De l'autre côté, la tombe pyramidale avec des sculptures à la
Lovecraft et le comportement d'Elspeth et Tristan n'ont rien de très cohérent ou idoine. le fait que Tristan ressente à distance la mise en danger de son père ressemble à un dispositif narratif artificiel et gratuit. le bureau caché de Julian Demond derrière une paroi murale qui pivote relève d'un stéréotype infantile hérité des pulps.
La tonalité de la narration du récit finit par emporter l'adhésion du lecteur. Barker et Miller dépeignent un dieu souhaitant être obéi au doigt et l'oeil, et être adoré sans condition. Il s'agit d'un dieu intransigeant et inaccessible à la raison. Parmi les scènes les plus réussies, il y a celle où il décide de supprimer quelques individus qui lui ont déplu, celle où il rencontre les puissants de ce monde (des chefs d'entreprise dans le domaine du divertissement), ou encore sa relecture (ou plutôt son décodage) de l'Ancien Testament (Sodome & Gomorrhe, le sacrifice d'Abraham).
Barker et Miller ne se lancent pas dans une réinterprétation moderne, comme à pu le faire
Douglas Rushkoff avec sa série "Testament" (à commencer par Akedah. Ils montrent en quoi la personnalité de Wick correspond à celle des écritures saintes. Ils racontent un récit catastrophe dans lequel les capacités surnaturelles de la déité ne s'apparentent pas à des superpouvoirs, et dans lequel sa nature divine s'exprime dans la radicalité de ses actions. Dieu est de retour, ses voies sont impénétrables ; par contre il va juger l'humanité.
Haemi Jang est une artiste coréenne qui a su trouver la bonne approche pour transcrire l'ambivalence du corps de Wick. Il dispose d'une morphologie parfaite, sans être bodybuildé, avec une composition chromatique qui atteste de sa condition divine, sans qu'il s'agisse d'un tourbillon pyrotechnique épuisant le lecteur par des millions de couleurs. Wick dispose d'une présence impressionnante dans chaque case où il apparaît, avec une apparence originale, sans point commun avec un homme âgé à la barbe blanche.

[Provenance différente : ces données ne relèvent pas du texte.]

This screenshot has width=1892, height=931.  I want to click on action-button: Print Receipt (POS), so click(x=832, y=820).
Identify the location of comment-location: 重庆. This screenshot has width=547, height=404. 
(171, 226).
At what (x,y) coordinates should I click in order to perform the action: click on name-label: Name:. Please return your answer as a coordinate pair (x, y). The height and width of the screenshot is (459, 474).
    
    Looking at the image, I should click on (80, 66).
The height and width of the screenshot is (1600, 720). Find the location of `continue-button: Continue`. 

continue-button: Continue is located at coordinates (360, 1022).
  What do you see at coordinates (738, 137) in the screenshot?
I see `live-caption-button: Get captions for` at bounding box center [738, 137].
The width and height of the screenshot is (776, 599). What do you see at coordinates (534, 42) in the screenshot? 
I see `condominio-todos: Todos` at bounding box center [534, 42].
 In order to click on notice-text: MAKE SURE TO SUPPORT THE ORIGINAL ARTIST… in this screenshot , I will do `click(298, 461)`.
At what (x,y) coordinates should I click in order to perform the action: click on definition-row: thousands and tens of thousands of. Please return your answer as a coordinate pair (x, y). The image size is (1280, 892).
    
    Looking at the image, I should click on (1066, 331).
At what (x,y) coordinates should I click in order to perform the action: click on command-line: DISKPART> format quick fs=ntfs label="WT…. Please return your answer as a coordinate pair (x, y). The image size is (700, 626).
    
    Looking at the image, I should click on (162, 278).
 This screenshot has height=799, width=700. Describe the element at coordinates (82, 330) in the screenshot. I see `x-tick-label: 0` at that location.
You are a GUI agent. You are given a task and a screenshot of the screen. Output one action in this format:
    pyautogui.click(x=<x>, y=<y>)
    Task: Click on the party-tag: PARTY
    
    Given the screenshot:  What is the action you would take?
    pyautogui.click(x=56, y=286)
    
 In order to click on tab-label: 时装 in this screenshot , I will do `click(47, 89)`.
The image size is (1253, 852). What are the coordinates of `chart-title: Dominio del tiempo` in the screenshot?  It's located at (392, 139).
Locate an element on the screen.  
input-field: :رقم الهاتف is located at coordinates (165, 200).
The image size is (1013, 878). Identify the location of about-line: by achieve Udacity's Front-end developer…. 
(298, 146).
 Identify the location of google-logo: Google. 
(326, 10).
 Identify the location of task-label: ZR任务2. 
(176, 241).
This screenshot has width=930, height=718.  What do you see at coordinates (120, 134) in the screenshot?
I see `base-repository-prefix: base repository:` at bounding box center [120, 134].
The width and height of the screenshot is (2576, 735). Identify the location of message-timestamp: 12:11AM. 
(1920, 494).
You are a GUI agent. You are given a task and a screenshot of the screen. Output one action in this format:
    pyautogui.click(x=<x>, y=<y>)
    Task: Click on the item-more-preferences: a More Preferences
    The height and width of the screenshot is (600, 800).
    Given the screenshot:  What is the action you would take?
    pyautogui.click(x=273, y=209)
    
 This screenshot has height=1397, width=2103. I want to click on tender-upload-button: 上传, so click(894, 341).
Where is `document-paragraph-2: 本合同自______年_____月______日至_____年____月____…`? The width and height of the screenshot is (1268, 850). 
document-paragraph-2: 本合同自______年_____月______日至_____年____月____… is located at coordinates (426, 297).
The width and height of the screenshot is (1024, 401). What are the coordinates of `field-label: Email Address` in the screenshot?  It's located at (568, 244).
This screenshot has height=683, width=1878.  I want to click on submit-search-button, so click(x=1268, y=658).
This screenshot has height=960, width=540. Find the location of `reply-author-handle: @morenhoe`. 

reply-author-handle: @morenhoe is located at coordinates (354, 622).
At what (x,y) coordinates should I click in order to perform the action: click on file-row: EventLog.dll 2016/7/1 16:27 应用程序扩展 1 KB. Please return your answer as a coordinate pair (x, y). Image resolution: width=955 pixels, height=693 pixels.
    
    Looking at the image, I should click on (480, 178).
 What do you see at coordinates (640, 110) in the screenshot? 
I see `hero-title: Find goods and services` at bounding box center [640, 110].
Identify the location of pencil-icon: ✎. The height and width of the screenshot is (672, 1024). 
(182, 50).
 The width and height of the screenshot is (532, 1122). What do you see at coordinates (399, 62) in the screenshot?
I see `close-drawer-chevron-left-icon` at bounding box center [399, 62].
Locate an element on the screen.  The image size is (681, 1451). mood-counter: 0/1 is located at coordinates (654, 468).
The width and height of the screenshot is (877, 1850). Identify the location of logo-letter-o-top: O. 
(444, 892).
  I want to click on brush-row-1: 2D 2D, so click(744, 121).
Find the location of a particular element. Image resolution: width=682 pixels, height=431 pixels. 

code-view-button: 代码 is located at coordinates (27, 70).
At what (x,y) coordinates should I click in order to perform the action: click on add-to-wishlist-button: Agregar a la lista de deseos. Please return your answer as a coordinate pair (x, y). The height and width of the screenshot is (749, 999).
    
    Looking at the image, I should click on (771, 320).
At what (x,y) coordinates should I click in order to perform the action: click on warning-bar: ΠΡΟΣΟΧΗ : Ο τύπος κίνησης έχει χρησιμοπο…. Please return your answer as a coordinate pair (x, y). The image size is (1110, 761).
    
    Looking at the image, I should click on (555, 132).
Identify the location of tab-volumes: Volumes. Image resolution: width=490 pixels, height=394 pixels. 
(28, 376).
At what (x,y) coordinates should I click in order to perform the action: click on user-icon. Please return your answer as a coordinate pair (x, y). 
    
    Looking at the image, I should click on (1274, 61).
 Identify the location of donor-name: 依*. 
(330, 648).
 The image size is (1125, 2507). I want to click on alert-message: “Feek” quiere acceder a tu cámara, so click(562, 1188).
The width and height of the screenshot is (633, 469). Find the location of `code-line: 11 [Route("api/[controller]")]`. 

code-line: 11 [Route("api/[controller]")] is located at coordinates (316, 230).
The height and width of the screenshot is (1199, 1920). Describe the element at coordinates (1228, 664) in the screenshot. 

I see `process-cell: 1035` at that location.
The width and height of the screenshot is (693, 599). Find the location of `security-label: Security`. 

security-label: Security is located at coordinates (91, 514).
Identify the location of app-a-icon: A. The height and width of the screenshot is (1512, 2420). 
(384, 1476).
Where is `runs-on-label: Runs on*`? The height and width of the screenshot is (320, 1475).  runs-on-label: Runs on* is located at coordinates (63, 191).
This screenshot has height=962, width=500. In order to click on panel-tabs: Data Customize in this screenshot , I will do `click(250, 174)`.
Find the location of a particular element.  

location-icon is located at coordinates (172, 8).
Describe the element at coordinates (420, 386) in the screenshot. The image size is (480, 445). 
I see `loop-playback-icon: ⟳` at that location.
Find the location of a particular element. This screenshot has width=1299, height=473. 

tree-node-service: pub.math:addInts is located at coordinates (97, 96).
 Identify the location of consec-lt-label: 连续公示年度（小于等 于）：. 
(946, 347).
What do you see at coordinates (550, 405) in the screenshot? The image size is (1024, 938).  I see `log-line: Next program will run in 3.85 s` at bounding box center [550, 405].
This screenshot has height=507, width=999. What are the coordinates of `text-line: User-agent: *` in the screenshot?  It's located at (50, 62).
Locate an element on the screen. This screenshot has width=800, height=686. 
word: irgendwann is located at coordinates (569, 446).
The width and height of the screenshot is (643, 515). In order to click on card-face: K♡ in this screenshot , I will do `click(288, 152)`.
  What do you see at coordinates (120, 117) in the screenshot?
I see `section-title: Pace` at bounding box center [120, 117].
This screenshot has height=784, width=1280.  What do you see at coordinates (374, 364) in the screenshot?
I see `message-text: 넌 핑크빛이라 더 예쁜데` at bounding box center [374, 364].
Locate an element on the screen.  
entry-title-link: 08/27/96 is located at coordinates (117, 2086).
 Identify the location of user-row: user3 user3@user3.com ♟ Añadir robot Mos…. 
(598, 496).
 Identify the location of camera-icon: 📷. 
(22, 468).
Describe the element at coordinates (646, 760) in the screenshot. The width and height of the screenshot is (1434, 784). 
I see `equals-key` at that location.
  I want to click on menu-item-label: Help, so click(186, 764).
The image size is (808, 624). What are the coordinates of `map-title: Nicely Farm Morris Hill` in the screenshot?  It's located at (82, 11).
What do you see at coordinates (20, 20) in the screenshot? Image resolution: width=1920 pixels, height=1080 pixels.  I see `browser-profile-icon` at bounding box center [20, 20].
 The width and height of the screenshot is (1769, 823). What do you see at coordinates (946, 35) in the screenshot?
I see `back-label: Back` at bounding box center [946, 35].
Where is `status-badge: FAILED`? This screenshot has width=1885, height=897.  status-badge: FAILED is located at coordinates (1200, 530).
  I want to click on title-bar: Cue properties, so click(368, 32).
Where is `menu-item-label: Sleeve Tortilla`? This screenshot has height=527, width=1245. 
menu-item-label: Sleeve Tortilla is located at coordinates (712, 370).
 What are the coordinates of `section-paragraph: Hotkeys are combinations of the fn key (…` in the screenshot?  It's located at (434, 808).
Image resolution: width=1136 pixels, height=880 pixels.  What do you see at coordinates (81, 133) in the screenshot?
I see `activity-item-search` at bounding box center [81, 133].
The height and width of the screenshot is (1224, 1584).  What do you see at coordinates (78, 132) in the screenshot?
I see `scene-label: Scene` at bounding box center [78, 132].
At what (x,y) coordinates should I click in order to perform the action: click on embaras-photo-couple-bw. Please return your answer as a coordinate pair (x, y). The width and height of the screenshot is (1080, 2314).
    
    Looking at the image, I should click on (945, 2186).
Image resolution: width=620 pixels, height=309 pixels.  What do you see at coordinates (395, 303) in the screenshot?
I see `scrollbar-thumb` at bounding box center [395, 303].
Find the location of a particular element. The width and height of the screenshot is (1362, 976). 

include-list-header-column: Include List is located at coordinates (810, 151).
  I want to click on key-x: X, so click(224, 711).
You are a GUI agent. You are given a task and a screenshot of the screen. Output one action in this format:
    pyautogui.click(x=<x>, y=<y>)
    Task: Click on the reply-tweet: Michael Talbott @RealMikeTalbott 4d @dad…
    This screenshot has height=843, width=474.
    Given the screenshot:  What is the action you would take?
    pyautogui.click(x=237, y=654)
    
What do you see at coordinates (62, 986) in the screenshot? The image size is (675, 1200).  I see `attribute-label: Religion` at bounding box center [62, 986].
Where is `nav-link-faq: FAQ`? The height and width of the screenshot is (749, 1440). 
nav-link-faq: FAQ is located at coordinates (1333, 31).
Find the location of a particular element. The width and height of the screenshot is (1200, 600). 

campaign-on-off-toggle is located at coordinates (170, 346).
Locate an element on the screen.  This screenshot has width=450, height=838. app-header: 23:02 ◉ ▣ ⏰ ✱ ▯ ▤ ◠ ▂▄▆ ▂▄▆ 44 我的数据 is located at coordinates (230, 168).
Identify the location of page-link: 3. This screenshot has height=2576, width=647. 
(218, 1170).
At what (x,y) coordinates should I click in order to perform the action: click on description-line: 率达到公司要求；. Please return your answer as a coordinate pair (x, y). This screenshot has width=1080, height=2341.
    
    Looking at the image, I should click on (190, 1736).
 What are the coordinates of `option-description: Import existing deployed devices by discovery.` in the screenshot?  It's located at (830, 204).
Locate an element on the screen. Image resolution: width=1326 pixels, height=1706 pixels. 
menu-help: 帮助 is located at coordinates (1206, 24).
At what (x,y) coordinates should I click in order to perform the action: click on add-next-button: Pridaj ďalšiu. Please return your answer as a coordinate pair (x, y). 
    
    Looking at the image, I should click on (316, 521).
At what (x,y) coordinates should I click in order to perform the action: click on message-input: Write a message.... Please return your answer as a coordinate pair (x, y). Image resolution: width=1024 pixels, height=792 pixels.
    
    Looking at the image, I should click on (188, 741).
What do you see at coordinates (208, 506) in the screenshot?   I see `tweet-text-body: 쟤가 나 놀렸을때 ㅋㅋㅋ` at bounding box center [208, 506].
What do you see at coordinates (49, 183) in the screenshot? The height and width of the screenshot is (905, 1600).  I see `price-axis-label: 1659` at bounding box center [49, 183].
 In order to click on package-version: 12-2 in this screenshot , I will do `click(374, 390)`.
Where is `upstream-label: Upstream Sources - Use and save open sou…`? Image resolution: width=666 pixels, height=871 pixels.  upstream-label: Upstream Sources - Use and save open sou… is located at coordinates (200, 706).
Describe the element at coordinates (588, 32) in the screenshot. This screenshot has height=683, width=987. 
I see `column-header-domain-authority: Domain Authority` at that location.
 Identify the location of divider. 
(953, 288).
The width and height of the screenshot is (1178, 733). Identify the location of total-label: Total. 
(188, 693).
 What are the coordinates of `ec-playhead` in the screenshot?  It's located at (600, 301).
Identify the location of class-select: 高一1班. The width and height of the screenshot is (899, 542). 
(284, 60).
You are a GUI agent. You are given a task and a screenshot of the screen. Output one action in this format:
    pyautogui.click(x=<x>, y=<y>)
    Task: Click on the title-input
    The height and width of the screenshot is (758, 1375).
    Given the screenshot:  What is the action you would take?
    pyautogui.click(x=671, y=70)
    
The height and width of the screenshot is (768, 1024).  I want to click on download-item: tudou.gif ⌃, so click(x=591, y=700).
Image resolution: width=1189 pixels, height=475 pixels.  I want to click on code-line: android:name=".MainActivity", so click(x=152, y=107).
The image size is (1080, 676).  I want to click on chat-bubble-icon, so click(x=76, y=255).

Haemi Jang a choisi une approche visuelle plutôt réaliste, sans énormément de détails. Chaque personnage dispose d'une morphologie spécifique, mais elle ne s'attache pas particulièrement aux tenues vestimentaires. Les expressions des visages sont adaptées, sans être très nuancées. Les environnements disposent d'une ou deux cases pour être établis en tant que décors, puis les arrières plans se simplifient, voire disparaissent (comme dans beaucoup de comics). L'attention portée aux compositions chromatiques et la pertinence des décors évitent que le lecteur ressente une impression d'enfilade de personnages se déplaçant sur une scène vide de décors. Globalement,
Haemi Jang réussit à immerger le lecteur dans l'environnement dans lequel évoluent les personnages.
Clive Barker,
Mark Miller et
Haemi Jang créent un récit original dans lequel Dieu foule à nouveau la Terre. Il a pour objectif de réinstaurer son règne, tout en jugeant les êtres humains, leur société et leur civilisation. La composante horrifique est bien présente, avec des facettes originales, rehaussées par des dessins compétents ayant la capacité de donner corps à cette déité inhumaine.